Come dargli torto, aveva sempre ragione.
«Ad esempio, questa nebbia sarà arrivata per un motivo.» cominciò Alessandro.
«Magari la usano le creature per cacciare» ipotizzai sarcastico.
«Potrebbe...Allora se fossimo già una preda, non dovremmo rimanere fermi, altrimenti verremo assaliti in un batter d'occhio. Cominciamo a muoverci da qualche parte». Mi prese la mano e cominciammo a camminare velocemente in una direzione completamente casuale.
Quell'audacia mi sorprese; ma poi ricordai una sua frase: -Voglio esserti d'aiuto. Ho notato fin da subito che sei molto pauroso e non volevo farti stare ancora peggio...-. Non voleva mostrarsi troppo spaventato, però dentro, probabilmente, ribolliva d'ansia.
Volevo essergli debitore in un qualche modo e alla fine mi venne in mente una cosa: «Aspetta! Quando ho cominciato a vedere la prima nebbia, ho sentito il rumore dell'acqua scorrere, probabilmente era un fiume, ma non l'ho visto.»
«Anch'io!» si sorprese.
«Magari in qualche modo c'entra. Proviamo a seguire il rumore.» consigliai.
Infatti, dopo essere rimasti immobili per qualche istante, udimmo di nuovo quel rumore. Lo seguimmo fino a quando la nebbia cominciò a diradarsi e il suono si fece più forte. Ancora pochi passi e ci trovammo presso la riva di un piccolo fiume.
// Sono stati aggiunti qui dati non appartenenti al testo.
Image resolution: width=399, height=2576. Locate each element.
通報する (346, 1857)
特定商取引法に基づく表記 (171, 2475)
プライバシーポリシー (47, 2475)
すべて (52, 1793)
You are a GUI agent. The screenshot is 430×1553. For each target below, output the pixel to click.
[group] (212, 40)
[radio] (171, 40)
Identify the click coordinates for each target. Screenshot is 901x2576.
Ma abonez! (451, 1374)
La nebbia fortunatamente si era dissolta.
«Ti devo fare i complimenti, Samu» guardammo soddisfatti il fiume.
Ce la potevamo fare anche se eravamo semplicemente in due.
-Ma ora?-.
Arrivò in soccorso il mio sesto senso:"Il fiume di solito nasce da una montagna e finisce in mare.".
«Samu, l'hai vista anche tu una sagoma scura in lontananza?» chiese con voce rotta, mentre riflettevo col mio sesto senso.
«No. Dove precisamente?»
«Dietro all'albero vicino a quel cespuglio.» disse indicandolo.
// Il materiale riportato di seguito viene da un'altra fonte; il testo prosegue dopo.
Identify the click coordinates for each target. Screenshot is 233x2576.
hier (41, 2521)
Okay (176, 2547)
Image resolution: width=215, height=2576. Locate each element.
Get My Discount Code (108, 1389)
Fece per andare a controllare, ma l'idea di rimanere lì da solo non mi piacque affatto e lo seguii.
«Ma non c'è niente qui.» constatai una volta arrivati.
«Scusami, a volte l'ansia fa brutti scherzi.»
«Capita, tranquillo. Anche se poteva trattarsi veramente di qualcosa», gli feci osservare preoccupato.
Per cambiare argomento gli proposi la mia idea di procedere lungo le sponde del fiume e così proseguimmo la nostra esplorazione.